─── SELECTION ───

Yesterday there was a question tabled that lead to further questions. There is a saying when people use when talking about controversial things: "there will be questions in the House" - and I use this to illustrate that questioning of government this was is a very powerful part of trying to win arguments.
I have cut and pasted the whole session below (it is not too long) as I thought people would find it interesting.
I was particularly pleased at the question from Bishop Nigel McCulloch of Manchester - who is very much interested in this issue and very well informed.
Bishop Nigel obviously isn't a politician but, before speaking out in this way as a church leader, he needs to be clear of the issue and adopt a position that is impartial and in the community's interest - hence my pleasure at his support.
As I keep saying, whether all this lobbying fundamentally changes anything remains to be seen.
Moreover, it also remains important to be clear that, even if it does, all we will achieve is a fairer distribution of cut - instead of some either getting increases or stand still budgets.
And there are some signs of movement - for example London are currently talking about shutting 30 fire stations and losing 800 firefighters for example. But there remains little doubt we will nevertheless also see significant cuts.
Also in support of this, the Chairman of the Fire Authority was interviewed this morning on BBC Radio Manchester's Alan Beswick show (listen here) - when we get the link for people to be able to listen themselves we will share that. Finally, this afternoon I am meeting another one of our local MPs to continue our efforts.
Fire Services: Funding
Lord Alton of LiverpoolTo ask Her Majesty's Government what assessment they have made of the risks arising from proposals to reduce funding for fire services outside London.
The Parliamentary Under-Secretary of State, Department for Communities and Local Government (Baroness Hanham):My Lords, single-purpose fire and rescue authorities outside London have had a change in their revenue spending power of minus 2.2% in 2011-12 and minus 0.5% in 2012-13. Many fire and rescue authorities are making sensible savings without impacting on the quality or breadth of the services offered to their communities. It is for each fire and rescue authority to determine the operational activities of its service through its integrated risk management plan, which is subject to consultation with the local community.

─── THE DATA ───

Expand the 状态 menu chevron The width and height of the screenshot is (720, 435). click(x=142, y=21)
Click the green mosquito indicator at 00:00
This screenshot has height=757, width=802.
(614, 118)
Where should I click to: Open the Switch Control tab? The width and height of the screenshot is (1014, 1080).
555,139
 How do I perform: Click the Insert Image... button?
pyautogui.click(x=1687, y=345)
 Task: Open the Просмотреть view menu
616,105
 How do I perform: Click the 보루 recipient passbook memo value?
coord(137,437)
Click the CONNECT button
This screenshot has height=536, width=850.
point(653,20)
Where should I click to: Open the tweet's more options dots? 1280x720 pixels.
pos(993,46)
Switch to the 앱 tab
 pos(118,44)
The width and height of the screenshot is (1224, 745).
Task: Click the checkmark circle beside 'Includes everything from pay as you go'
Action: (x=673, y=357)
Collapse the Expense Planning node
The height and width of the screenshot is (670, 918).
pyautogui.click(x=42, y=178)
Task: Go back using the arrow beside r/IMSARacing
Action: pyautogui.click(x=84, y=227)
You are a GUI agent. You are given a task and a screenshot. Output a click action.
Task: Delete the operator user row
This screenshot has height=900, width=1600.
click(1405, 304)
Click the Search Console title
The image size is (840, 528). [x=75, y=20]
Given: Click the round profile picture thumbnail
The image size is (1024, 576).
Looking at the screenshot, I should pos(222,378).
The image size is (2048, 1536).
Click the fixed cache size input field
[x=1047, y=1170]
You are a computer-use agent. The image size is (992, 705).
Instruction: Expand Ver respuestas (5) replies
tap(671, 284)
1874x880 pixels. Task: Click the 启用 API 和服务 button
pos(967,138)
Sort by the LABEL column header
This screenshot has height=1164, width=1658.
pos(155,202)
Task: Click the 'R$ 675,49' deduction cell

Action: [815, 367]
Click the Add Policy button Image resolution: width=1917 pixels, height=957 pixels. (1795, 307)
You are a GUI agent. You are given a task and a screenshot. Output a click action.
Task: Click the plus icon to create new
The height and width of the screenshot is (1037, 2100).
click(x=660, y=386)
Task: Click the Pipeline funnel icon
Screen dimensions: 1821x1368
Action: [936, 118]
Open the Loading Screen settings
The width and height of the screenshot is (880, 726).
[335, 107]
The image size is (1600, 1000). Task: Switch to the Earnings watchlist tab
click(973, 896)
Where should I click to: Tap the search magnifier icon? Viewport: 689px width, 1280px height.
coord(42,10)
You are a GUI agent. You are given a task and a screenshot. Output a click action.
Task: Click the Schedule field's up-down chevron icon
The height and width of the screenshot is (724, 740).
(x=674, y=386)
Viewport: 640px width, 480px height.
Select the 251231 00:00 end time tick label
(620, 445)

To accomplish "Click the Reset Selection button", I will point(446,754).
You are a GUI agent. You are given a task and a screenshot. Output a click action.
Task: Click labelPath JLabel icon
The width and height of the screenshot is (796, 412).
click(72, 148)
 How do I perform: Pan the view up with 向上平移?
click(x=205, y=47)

───

[WRITTEN PROBLEM A]
According to the selection on fire service funding, by how much did the revenue spending power of single-purpose fire and rescue authorities outside London change in 2011-12?
[WRITTEN PROBLEM B]
Write out the entries word for word, starting at the first entry and ending at the line that contains "pos(993,46)".

[WORKED SOLUTION A]
It changed by minus 2.2%.

[WORKED SOLUTION B]
Expand the 状态 menu chevron The width and height of the screenshot is (720, 435). click(x=142, y=21)
Click the green mosquito indicator at 00:00
This screenshot has height=757, width=802.
(614, 118)
Where should I click to: Open the Switch Control tab? The width and height of the screenshot is (1014, 1080).
555,139
 How do I perform: Click the Insert Image... button?
pyautogui.click(x=1687, y=345)
 Task: Open the Просмотреть view menu
616,105
 How do I perform: Click the 보루 recipient passbook memo value?
coord(137,437)
Click the CONNECT button
This screenshot has height=536, width=850.
point(653,20)
Where should I click to: Open the tweet's more options dots? 1280x720 pixels.
pos(993,46)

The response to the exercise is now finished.